* **Exercise**:
Continue the passage about the historian Graybill from the point where it stops.

* **Reading text**:
====================

Graybill is a historian of the North
American West, with particular interest
in expansion, borders, race, violence,
and the environment. His first book,
Policing the Great
Plains: Rangers, Mounties, and the North
American Frontier,
1875-1910 (University
of Nebraska Press, 2007),
is a comparative study of the two most
famous constabularies in the world and
pays particular attention to the
consequences of frontier absorption for
rural people. He co-edited with
Benjamin
H. Johnson
Bridging
National Borders in North America:
Transnational and Comparative Histories
(Duke University Press, 2010)
which marks the first attempt to bring
scholars of both the continent’s border
regions into sustained
conversation. Graybill wrote the
introduction to the
reprint of Ruth
Allen’s
Chapters in the
History of Organized Labor in Texas
(William P. Clements Center for
Southwest
Studies, 2006). Graybill's numerous
book chapters and
scholarly articles include, "Helen P.

====================

* **Source excerpt**:
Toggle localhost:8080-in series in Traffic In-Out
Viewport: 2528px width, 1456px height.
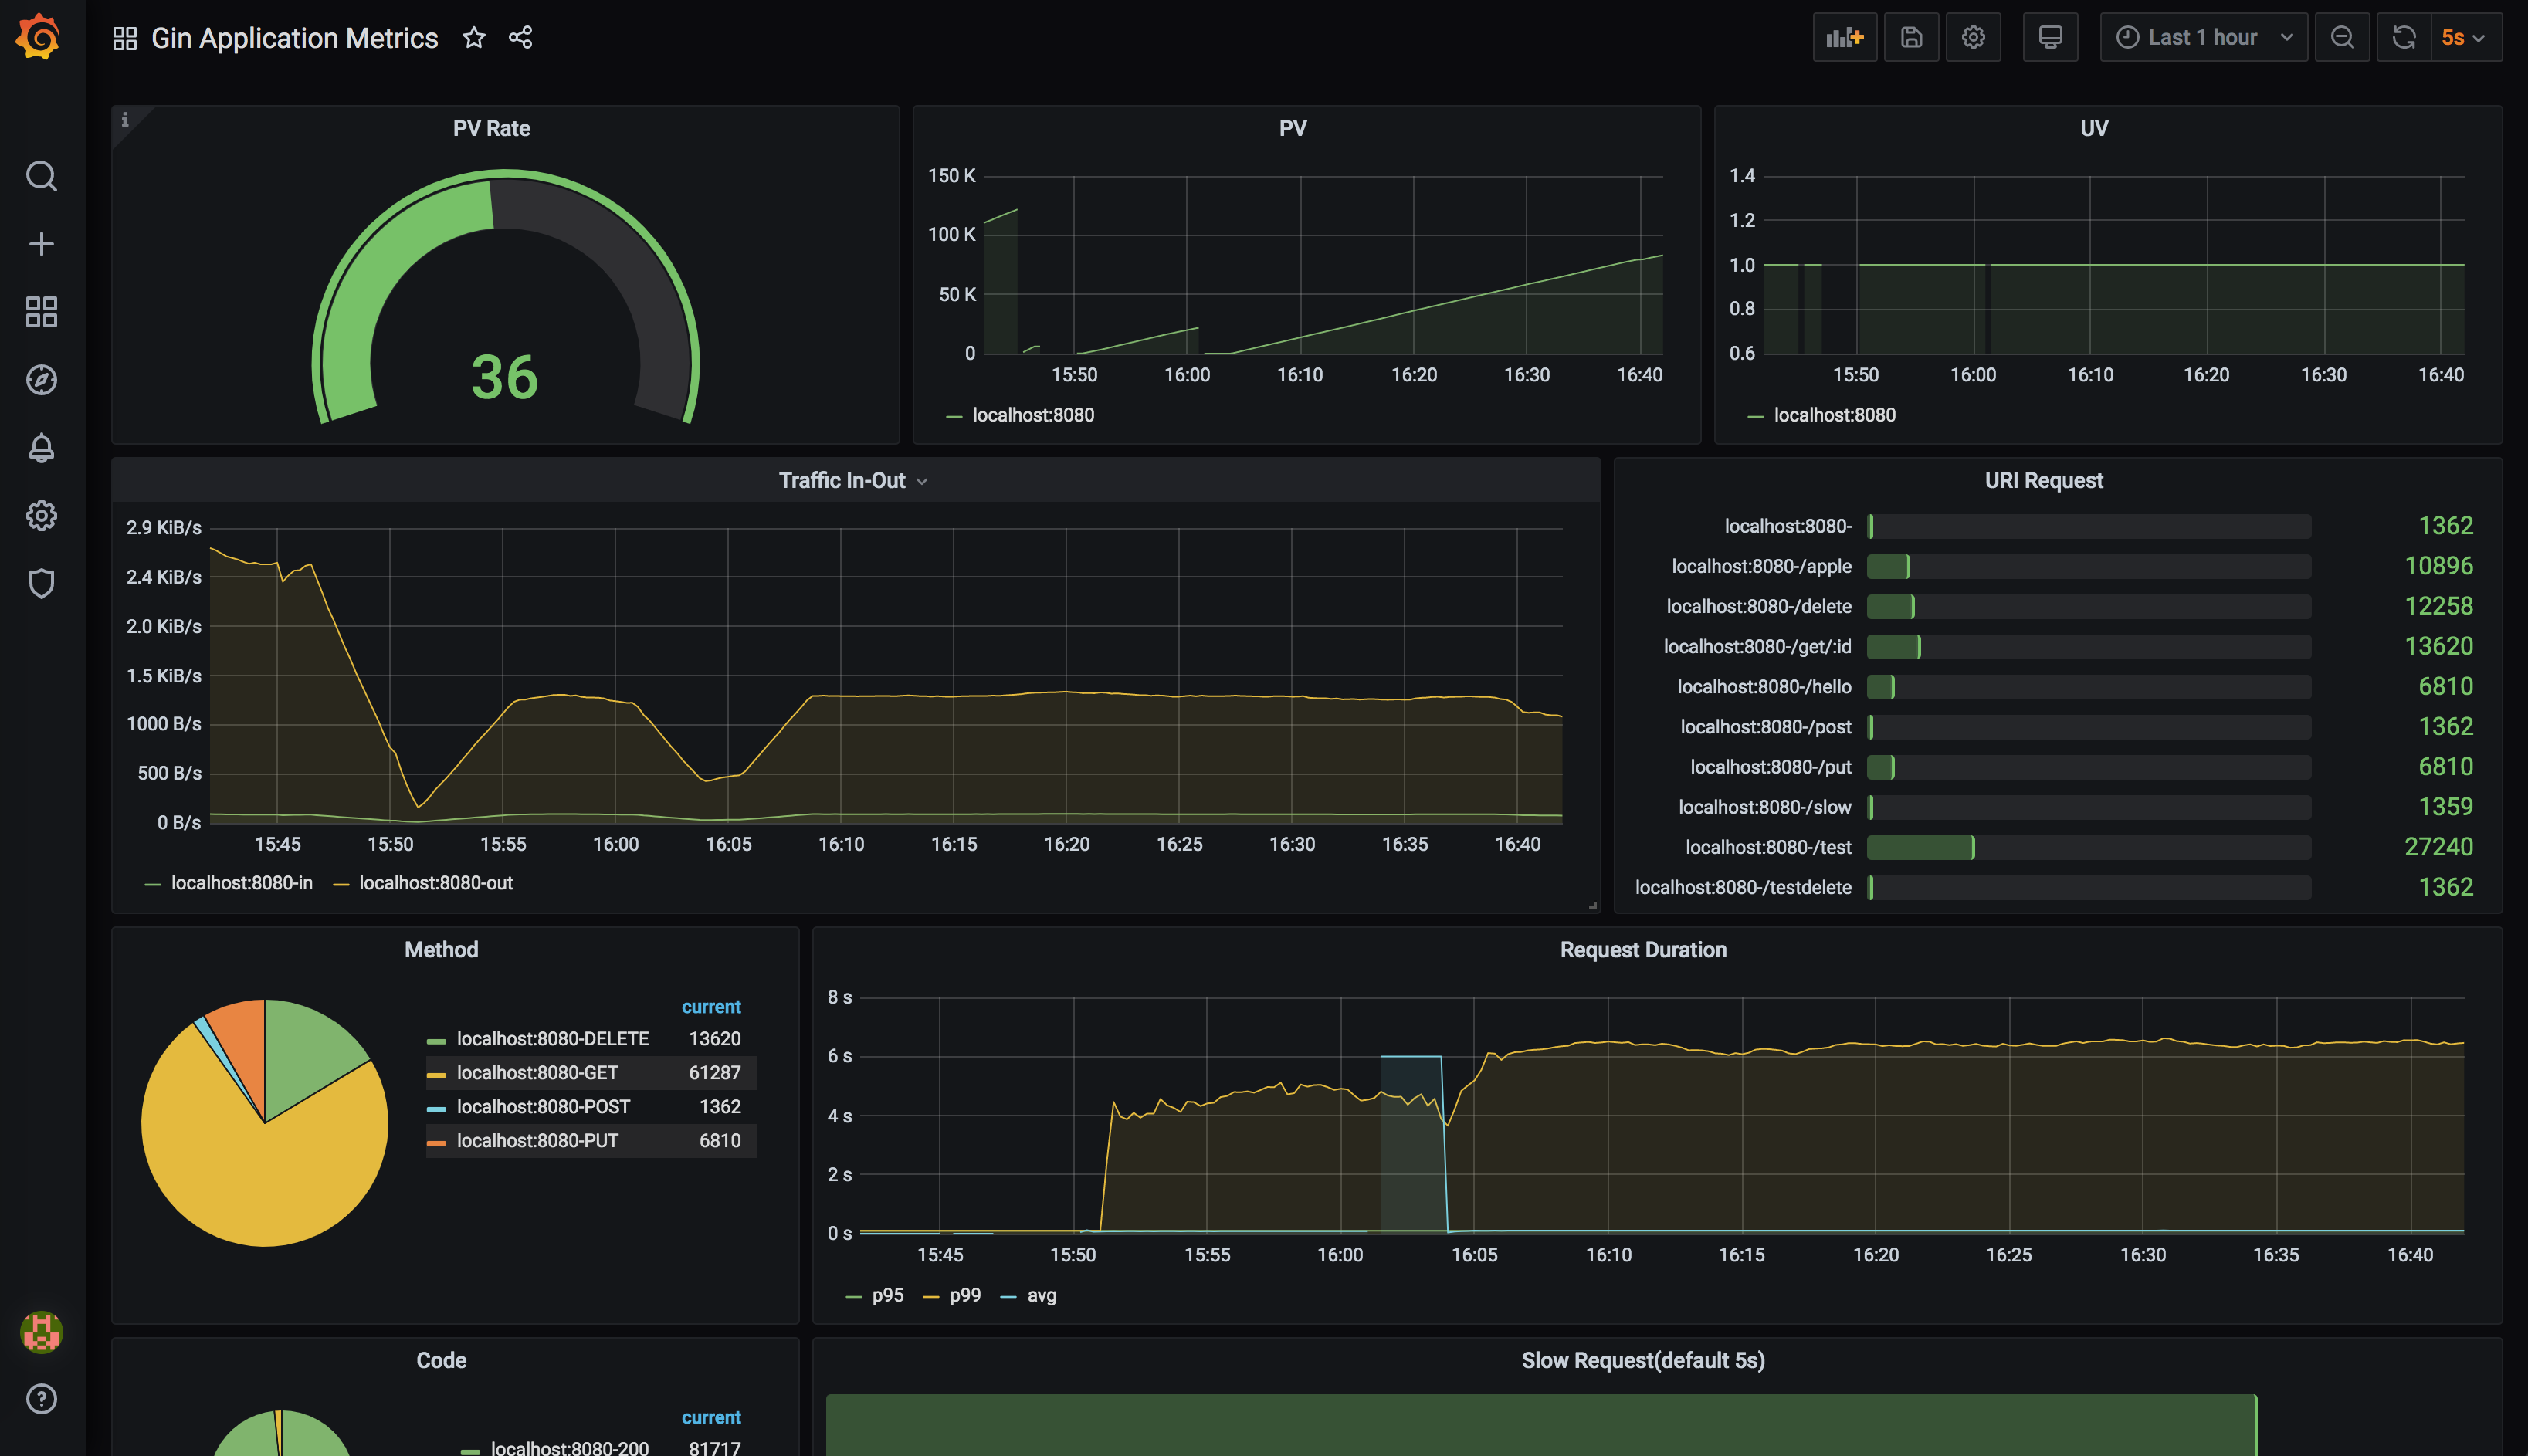pos(240,883)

====================

* **Response to the task**:
Clarke in 'the Age of Tribes':
Montana's Changing Racial landscape,
1870-1920" in Montana: The Magazine
of Western History (Spring 2011:
3-19).
He comes to SMU
after eight years at the
University of
Nebraska –Lincoln where he was associate
professor of history and director of the
Interdisciplinary Program in
Nineteenth-Century Studies. At present,
Graybill is finishing his book
manuscript, A Mixture of So Many
Bloods: A Family Saga of the American
West (under contract with W.
W. Norton & Co.), about a Montana family
of mixed native-white ancestry and the
changing notions of racial identity in
the West between 1850-1950.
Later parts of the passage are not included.